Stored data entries
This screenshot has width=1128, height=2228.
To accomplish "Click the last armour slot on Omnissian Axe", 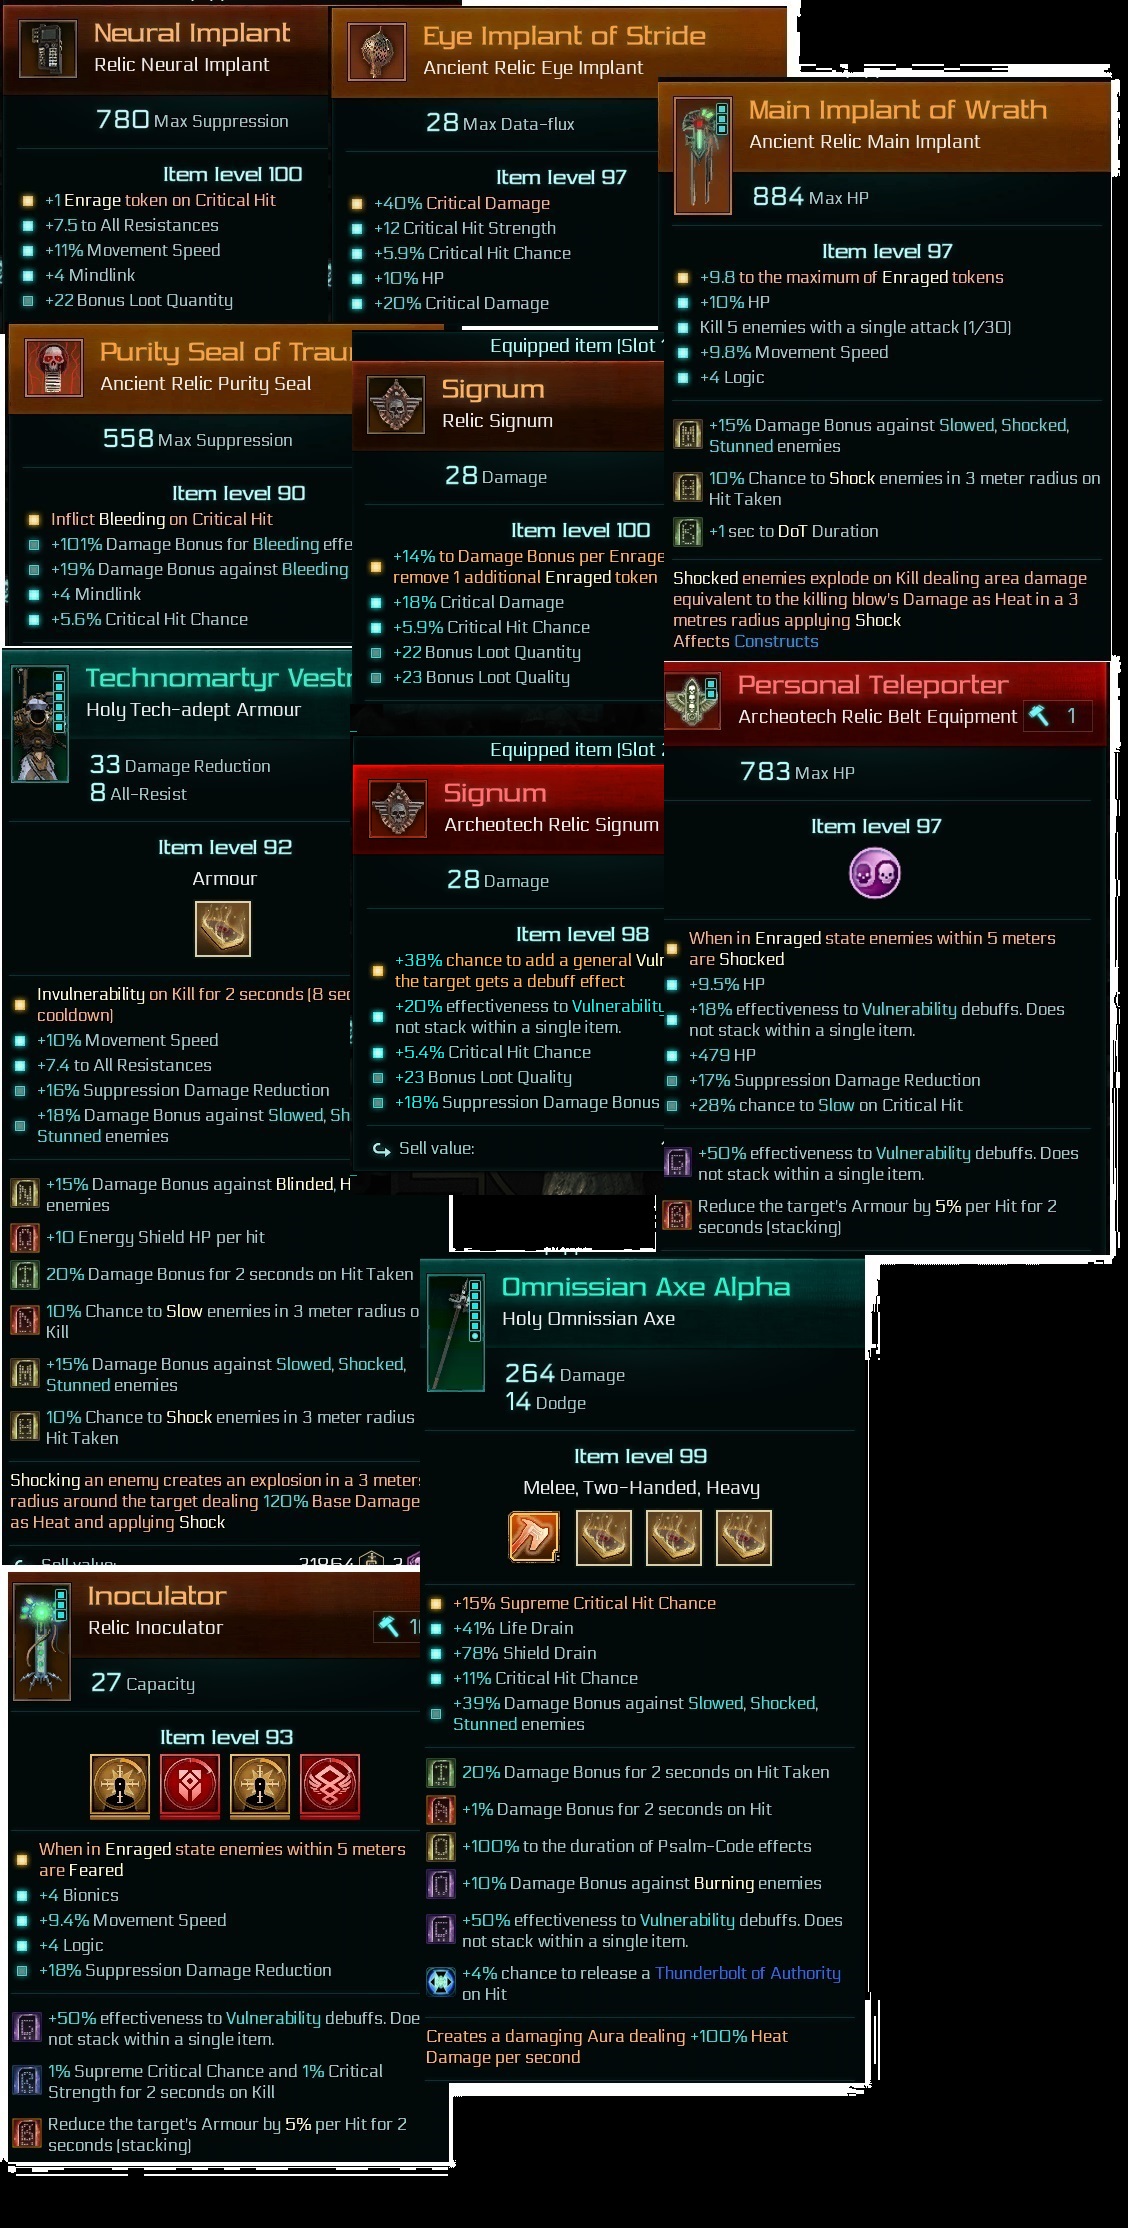I will 744,1537.
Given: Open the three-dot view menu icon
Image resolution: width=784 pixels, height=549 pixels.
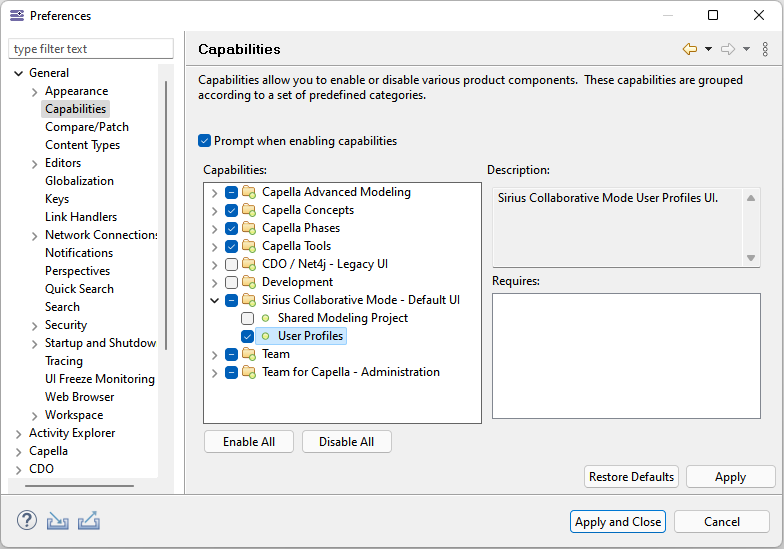Looking at the screenshot, I should [766, 49].
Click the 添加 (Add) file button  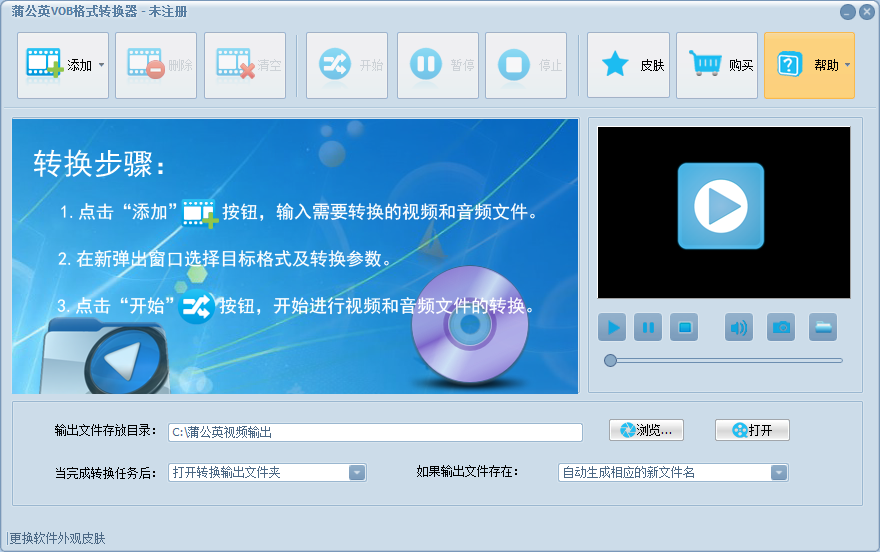(56, 66)
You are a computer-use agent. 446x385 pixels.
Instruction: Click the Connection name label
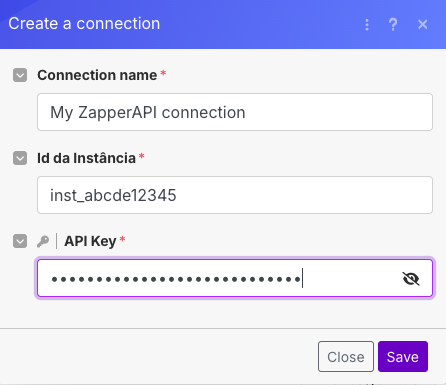point(97,75)
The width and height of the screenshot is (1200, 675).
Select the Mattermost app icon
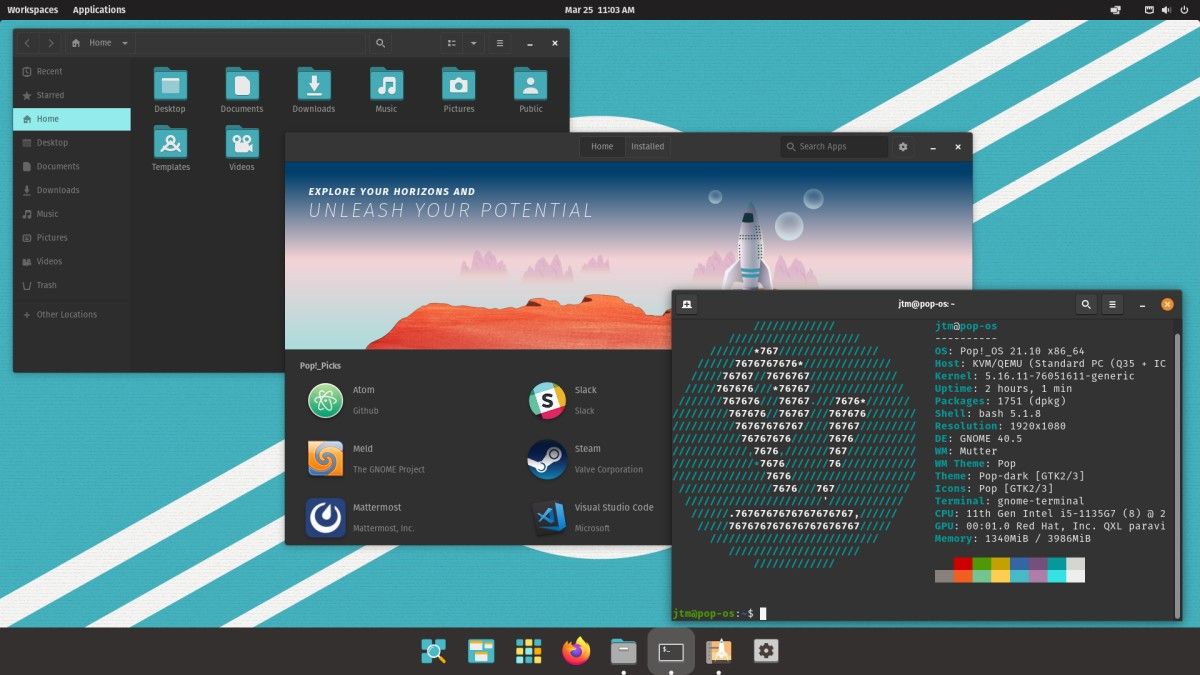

- Your assignment: Scan the data above for the word "icon", then copy every line that holds it.

- Written solution:
Given: Open the three-dot view menu icon
Select the Mattermost app icon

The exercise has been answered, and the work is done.